En 1858, dans le quartier juif de Bologne, les soldats du Pape font irruption chez la famille Mortara. Sous prétexte que le fils de sept ans, Edgardo, a été baptisé en secret par sa nourrice, ils arrachent le bambin à son père et à sa mère pour le placer dans une école catholique de Rome.
Les parents d'Edgardo tentent d'alerter l'opinion publique et la communauté juive internationale pour faire pression sur la Pape Pie IX qui se fiche comme de sa première communion de ce que le monde pense des actions de l'Eglise. De plus, Edgardo paraît se fondre dans la foi catholique et rejeter ses racines comme sa propre famille.
Le pouvoir arrogant de l'église dénoncé
Immense cinéaste italien qui ne cesse d'ausculter les tragédies intimes et communes de son pays (la récente mini-série "Esterno notte" sur le rapt d'Aldo Moro, la mafia dans "Le traître", le fascisme mussolinien dans "Vincere"), Marco Bellocchio s'appuie ici sur une histoire vraie pour composer un drame déchirant, puissant, dévastateur, dénonçant le pouvoir arrogant d'une église conservatrice et dogmatique.

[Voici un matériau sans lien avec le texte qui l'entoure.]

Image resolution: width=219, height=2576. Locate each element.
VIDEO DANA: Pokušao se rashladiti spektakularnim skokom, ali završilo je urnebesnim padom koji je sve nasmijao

La grandeur du film, soutenu par une musique symphonique d'une ampleur prodigieuse, est de suivre simultanément, dans un montage souvent alterné, les rituels catholiques et juifs, l'endoctrinement d'Edgardo, sa fascination pour le Christ et la douleur de ses parents, au moment où les troupes piémontaises envahissent Rome pour mettre fin aux Etats pontificaux.
La petite et la grande histoire cheminent main dans la main dans cet "enlèvement" qui nous a noué plusieurs fois la gorge, Bellocchio opposant ici au Pape Pie IX, uniquement mû par une logique despotique, un judaïsme qui puise toute sa raison d'être dans le lien familial, dans l'identité intime, dans la filiation.
Rafael Wolf/ld
"L'enlèvement" de Marco Bellocchio, à voir dès le 1er novembre 2023 dans les salles romandes.